SB 0366 was referred to committee on Feb. 10, and has remained dormant since.
Texas: HB 295, proposed by Rep. Leo Berman, would have added to the state election code the provision: “The secretary of state may not certify the name of a candidate for president or vice-president unless the candidate has presented the candidate’s original birth certificate indicating that the person is a natural-born United States citizen.”
It includes an effective date of Sept. 1, 2011, in time for 2012 presidential campaigning.
Berman told WND he’s seen neither evidence nor indication that Obama qualifies under the Constitution’s requirement that a president be a “natural-born citizen.”
“If the federal government is not going to vet these people, like they vetted John McCain, we’ll do it in our state,” he said.

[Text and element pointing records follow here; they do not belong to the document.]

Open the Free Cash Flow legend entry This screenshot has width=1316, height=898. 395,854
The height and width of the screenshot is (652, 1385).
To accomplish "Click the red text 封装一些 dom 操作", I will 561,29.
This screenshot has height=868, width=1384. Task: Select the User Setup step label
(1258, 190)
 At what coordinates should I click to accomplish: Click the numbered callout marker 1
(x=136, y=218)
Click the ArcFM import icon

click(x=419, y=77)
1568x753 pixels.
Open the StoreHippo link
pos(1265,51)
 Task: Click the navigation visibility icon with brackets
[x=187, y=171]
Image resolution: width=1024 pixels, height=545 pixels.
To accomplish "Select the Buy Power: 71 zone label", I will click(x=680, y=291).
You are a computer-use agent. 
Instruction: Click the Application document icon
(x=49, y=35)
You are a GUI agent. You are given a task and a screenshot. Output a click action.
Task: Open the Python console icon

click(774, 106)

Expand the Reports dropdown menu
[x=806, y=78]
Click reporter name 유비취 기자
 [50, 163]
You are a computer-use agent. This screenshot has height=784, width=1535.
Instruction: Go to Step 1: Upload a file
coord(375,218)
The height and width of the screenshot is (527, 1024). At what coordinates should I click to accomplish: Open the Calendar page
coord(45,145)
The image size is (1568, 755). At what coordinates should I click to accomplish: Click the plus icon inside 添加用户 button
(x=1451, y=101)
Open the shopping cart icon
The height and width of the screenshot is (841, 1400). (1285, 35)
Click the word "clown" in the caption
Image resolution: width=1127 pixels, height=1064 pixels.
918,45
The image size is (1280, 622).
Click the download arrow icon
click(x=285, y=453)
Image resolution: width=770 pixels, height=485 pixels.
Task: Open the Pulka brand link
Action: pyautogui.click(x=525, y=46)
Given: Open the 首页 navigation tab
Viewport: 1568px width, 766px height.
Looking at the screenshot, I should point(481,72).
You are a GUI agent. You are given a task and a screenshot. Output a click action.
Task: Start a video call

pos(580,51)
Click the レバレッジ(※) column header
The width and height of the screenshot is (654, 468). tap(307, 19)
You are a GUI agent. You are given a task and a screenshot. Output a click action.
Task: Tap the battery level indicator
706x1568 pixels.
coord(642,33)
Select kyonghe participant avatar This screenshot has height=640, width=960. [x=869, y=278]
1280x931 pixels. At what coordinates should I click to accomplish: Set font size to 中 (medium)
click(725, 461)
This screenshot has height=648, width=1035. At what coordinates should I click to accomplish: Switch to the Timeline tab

HB 295 was stuck in committee.
There also was, in Washington, D.C., U.S. Rep. Bill Posey’s bill H.R. 1503, which stated:
“To amend the Federal Election Campaign Act of 1971 to require the principal campaign committee of a candidate for election to the office of President to include with the committee’s statement of organization a copy of the candidate’s birth certificate, together with such other documentation as may be necessary to establish that the candidate meets the qualifications for eligibility to the Office of President under the Constitution.”
The bill also provided:
“Congress finds that under … the Constitution of the United States, in order to be eligible to serve as President, an individual must be a natural-born citizen of the United States who has attained the age of 35 years and has been a resident within the United States for at least 14 years.”
Though it had more than a dozen sponsors, Posey’s bill died at the end of the Congress.